> _TASK DESCRIPTION_
Would you reproduce each of the records below precisely, with the pictures left out?
*** RECORDED DATA Section Begins ***
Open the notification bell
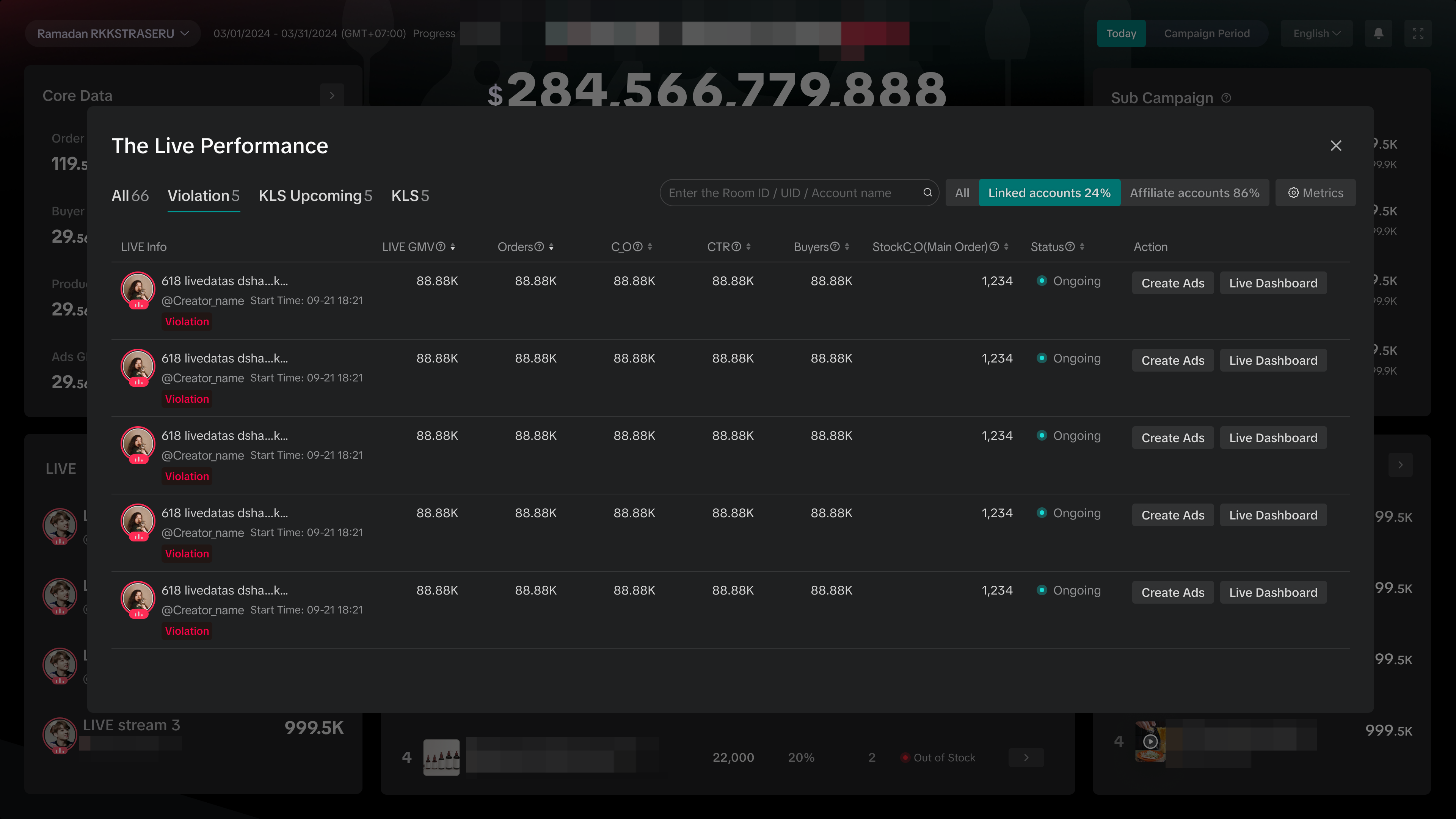This screenshot has width=1456, height=819. 1378,33
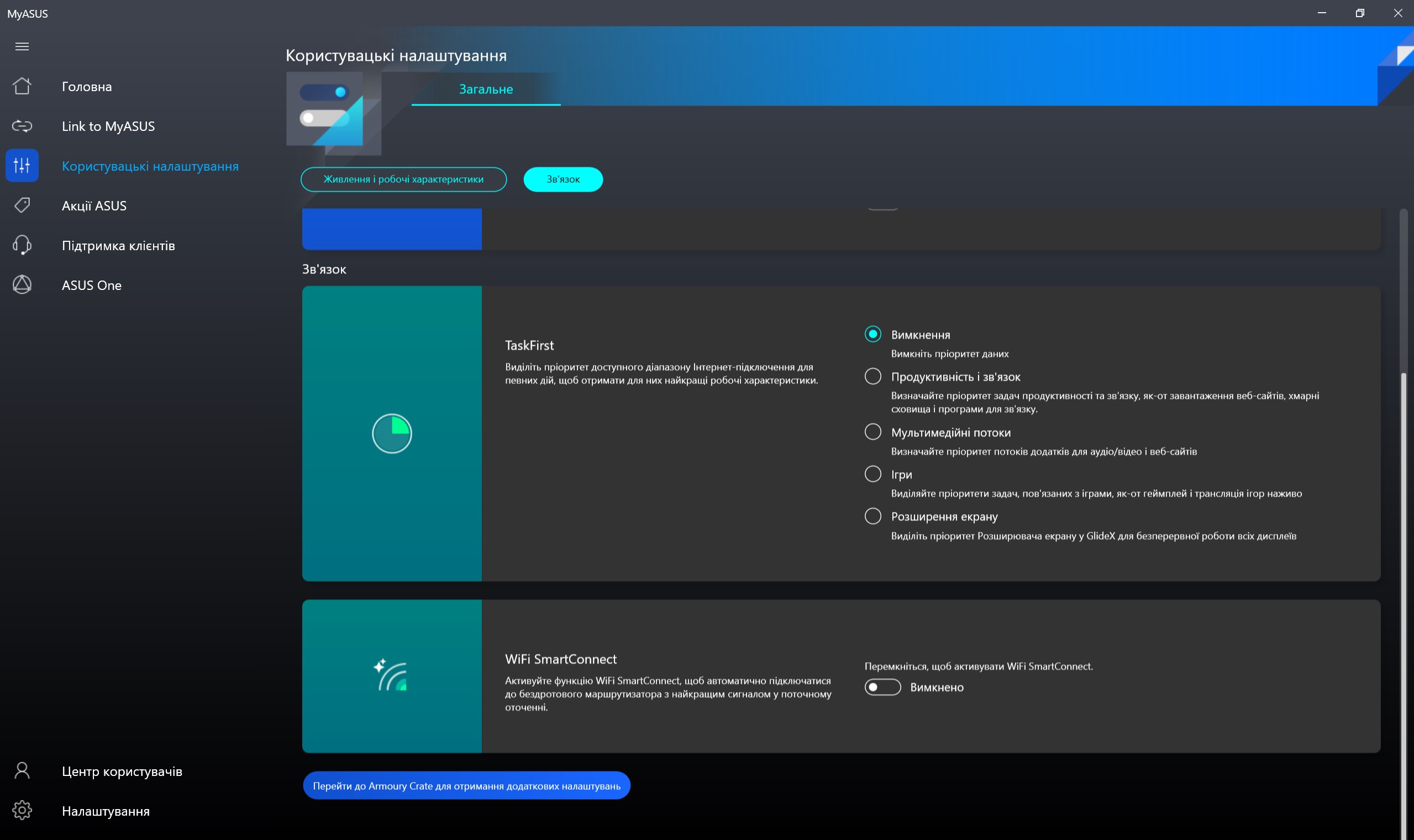Select the Ігри radio option
1414x840 pixels.
point(872,474)
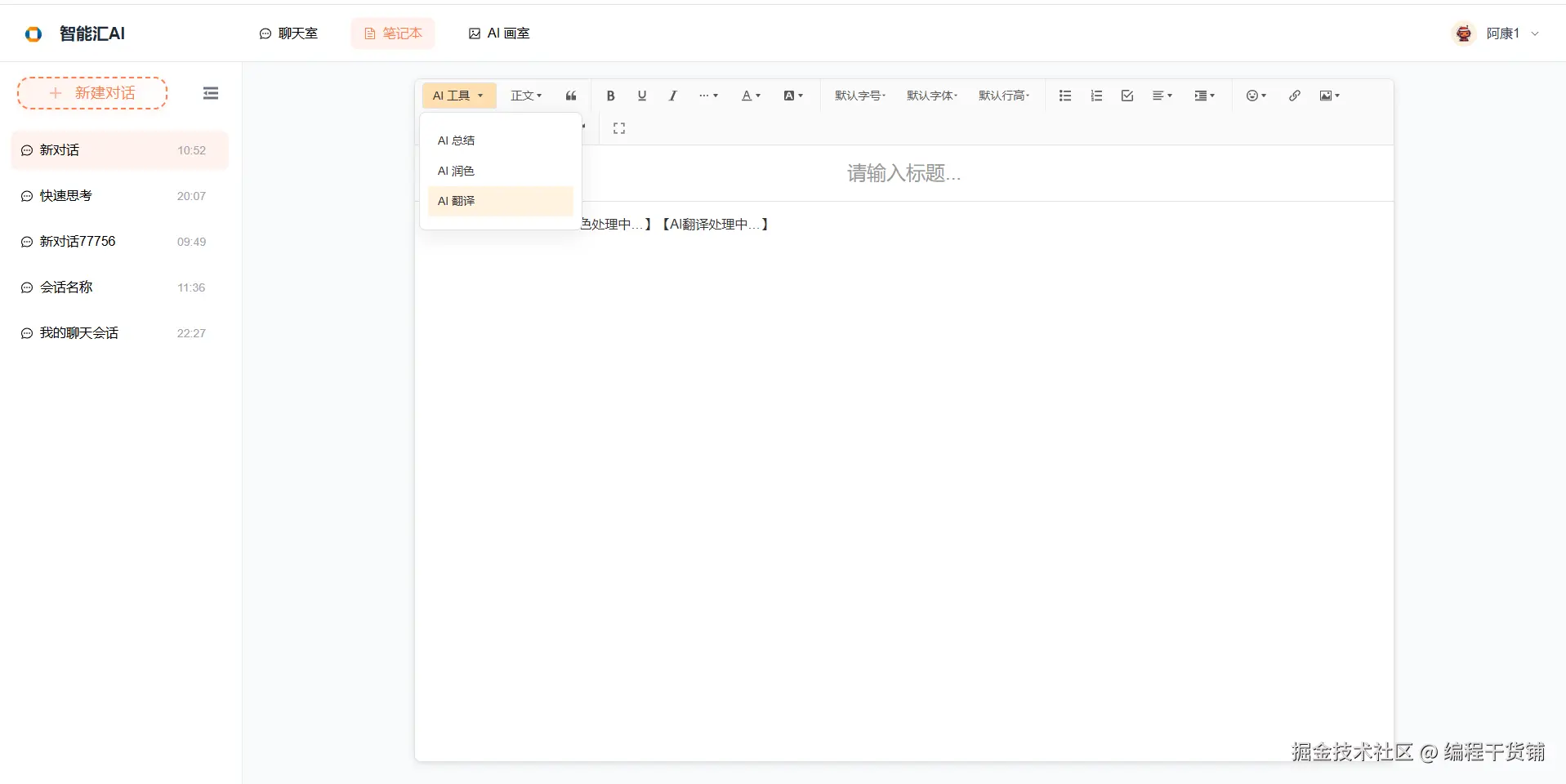
Task: Create a numbered list
Action: 1095,96
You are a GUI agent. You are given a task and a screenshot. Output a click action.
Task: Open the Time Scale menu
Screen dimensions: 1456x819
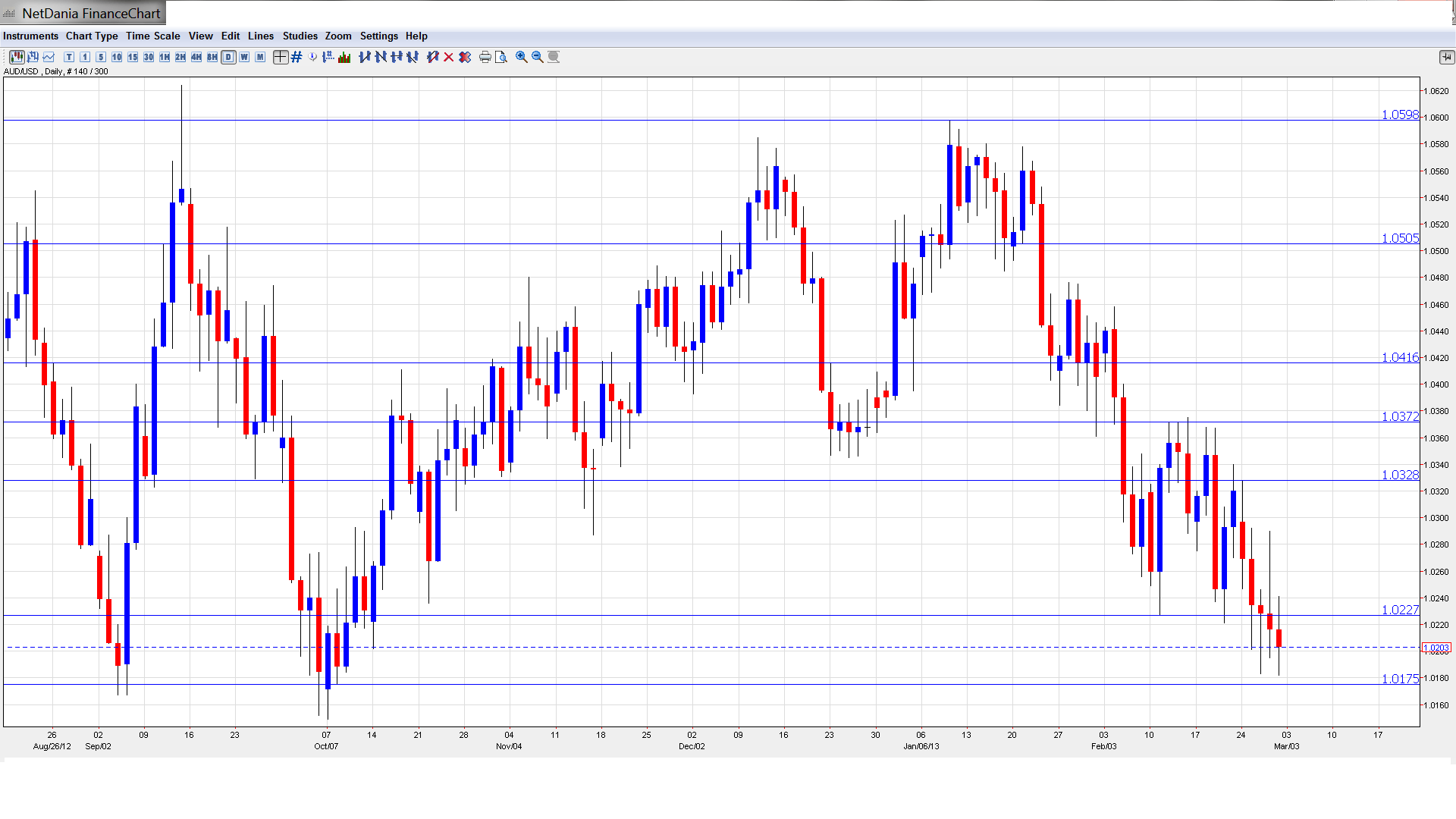pos(152,36)
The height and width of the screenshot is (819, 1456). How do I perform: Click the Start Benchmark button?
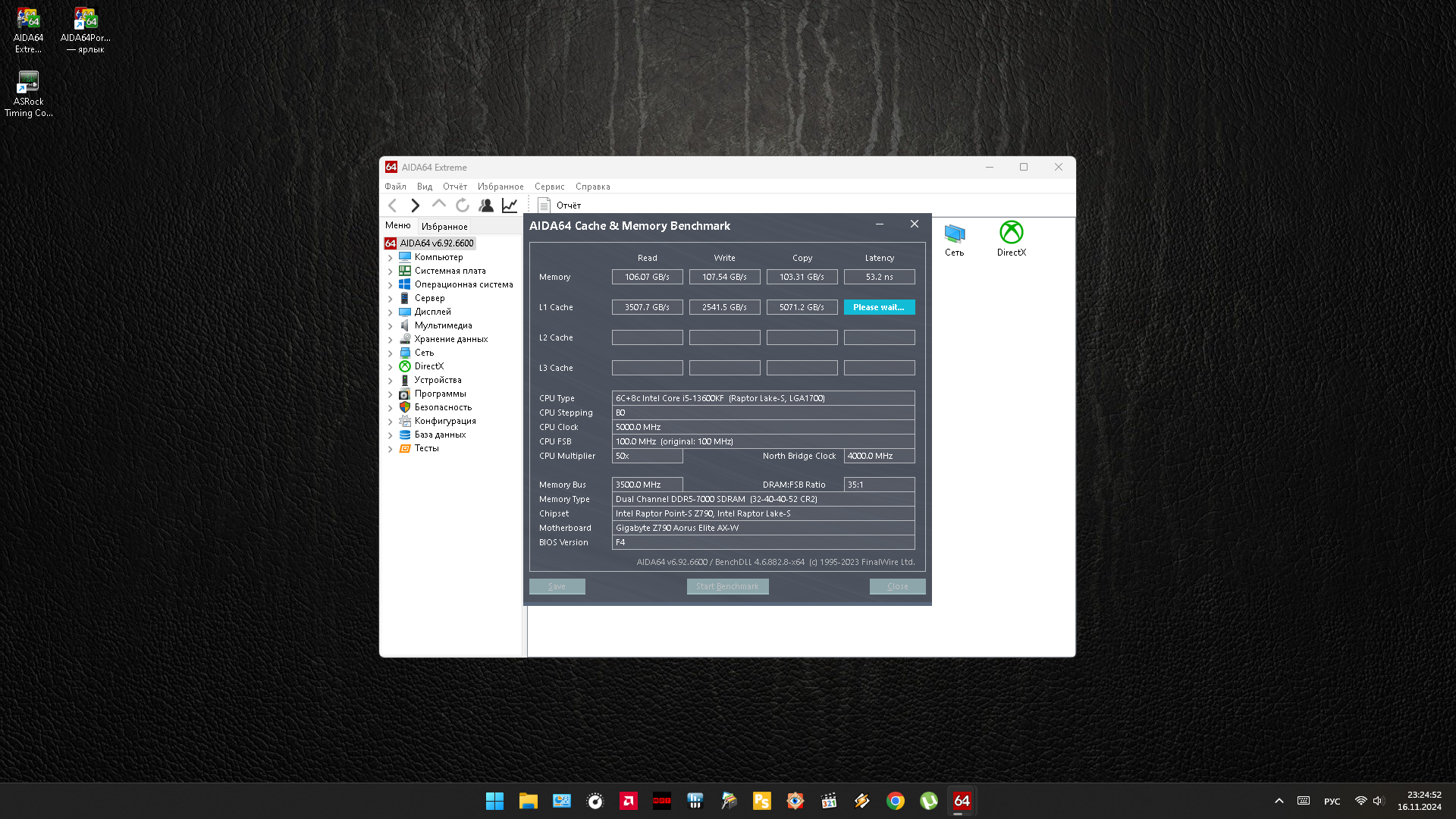(727, 586)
*** RECORDED DATA Section Ends ***
> _OUTPUT OF THE EXERCISE_
Open the notification bell
This screenshot has width=1456, height=819. 1378,33
Select the Ігри radio option
1414x840 pixels.
point(872,474)
Task: Create a numbered list
Action: 1095,96
You are a GUI agent. You are given a task and a screenshot. Output a click action.
Task: Open the Time Scale menu
Screen dimensions: 1456x819
pos(152,36)
The height and width of the screenshot is (819, 1456). How do I perform: Click the Start Benchmark button?
(727, 586)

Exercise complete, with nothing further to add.